This package implements the BiocFrame
class, a Bioconductor-friendly alternative to Pandas DataFrame
.
The main advantage is that the BiocFrame
makes no assumption on the types of the columns -
as long as an object has a length (__len__
) and slicing methods (__getitem__
), it can be used inside a BiocFrame
.
This allows us to accept arbitrarily complex objects as columns, which is often the case in Bioconductor objects.
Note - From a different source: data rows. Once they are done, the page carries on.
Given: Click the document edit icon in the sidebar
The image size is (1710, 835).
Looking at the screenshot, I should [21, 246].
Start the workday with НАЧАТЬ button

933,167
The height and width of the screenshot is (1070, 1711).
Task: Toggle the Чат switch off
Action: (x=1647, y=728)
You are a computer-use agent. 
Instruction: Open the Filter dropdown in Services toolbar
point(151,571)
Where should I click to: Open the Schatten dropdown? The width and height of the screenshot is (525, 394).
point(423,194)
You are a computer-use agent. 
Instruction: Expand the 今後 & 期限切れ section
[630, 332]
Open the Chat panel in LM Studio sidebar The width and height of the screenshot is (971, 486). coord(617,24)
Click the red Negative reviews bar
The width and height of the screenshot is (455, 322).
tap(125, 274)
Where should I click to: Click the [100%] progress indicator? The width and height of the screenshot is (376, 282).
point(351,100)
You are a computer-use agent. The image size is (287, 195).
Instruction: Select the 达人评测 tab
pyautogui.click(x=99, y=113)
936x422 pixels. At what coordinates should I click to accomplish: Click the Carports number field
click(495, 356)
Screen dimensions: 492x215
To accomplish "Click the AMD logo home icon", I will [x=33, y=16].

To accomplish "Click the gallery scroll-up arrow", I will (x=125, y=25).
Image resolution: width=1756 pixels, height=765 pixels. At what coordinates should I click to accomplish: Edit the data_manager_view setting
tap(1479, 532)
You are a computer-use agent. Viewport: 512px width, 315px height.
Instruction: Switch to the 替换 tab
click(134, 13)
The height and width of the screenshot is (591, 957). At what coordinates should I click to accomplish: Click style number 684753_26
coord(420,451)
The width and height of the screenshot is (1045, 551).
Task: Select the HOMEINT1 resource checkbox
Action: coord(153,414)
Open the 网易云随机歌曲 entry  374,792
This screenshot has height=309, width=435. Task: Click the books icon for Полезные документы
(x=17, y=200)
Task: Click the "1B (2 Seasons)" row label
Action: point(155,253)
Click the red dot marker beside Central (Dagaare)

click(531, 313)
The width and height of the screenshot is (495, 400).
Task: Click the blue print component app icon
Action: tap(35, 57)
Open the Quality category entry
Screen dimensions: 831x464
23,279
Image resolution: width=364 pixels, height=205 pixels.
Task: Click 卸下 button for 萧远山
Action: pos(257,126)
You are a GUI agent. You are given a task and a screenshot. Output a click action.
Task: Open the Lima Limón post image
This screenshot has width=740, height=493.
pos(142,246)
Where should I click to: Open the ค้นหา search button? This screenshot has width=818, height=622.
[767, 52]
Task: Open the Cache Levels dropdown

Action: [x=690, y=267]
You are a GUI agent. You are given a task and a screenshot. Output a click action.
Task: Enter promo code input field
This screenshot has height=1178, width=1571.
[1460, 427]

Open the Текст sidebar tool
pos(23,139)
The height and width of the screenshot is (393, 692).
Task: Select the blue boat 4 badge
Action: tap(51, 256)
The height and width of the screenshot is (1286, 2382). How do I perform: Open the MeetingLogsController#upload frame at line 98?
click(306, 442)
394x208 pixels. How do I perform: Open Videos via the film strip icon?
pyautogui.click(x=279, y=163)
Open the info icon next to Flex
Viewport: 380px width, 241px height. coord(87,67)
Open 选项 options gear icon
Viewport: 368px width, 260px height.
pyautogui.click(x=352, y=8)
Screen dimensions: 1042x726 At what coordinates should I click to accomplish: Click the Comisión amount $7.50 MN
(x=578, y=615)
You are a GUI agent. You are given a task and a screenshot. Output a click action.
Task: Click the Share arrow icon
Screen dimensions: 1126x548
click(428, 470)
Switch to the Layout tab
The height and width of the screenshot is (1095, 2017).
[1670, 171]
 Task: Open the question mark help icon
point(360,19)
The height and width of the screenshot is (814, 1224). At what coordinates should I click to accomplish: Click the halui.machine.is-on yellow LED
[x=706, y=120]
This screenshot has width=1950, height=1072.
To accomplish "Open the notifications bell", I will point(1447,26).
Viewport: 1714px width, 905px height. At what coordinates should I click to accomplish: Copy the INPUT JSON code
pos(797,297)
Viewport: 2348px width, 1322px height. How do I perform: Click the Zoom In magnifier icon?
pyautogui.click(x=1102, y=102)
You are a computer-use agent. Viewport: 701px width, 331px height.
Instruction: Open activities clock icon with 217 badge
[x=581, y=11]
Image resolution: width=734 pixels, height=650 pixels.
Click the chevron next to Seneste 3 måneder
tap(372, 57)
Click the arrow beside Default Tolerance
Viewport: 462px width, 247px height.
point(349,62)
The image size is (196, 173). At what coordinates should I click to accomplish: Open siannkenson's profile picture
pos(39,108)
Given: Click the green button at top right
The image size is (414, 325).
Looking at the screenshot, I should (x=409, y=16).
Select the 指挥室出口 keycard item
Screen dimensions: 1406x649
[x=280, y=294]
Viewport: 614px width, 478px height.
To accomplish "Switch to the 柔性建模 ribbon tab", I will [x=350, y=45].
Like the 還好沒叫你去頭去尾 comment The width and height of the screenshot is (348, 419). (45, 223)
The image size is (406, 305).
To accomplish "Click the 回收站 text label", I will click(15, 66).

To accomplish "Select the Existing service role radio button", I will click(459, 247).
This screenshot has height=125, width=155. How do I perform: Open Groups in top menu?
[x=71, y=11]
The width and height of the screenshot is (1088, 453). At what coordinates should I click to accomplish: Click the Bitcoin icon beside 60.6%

To get started, install the package from PyPI:
pip install biocframe
# To install optional dependencies
pip install biocframe[optional]
To construct a BiocFrame
object, simply provide the data as a dictionary.
from biocframe import BiocFrame
obj = {
"ensembl": ["ENS00001", "ENS00002", "ENS00003"],
"symbol": ["MAP1A", "BIN1", "ESR1"],
}
bframe = BiocFrame(obj)
print(bframe)
## BiocFrame with 3 rows and 2 columns
## ensembl symbol
## <list> <list>
## [0] ENS00001 MAP1A
## [1] ENS00002 BIN1
## [2] ENS00003 ESR1
You can specify complex objects as columns, as long as they have some "length" equal to the number of rows.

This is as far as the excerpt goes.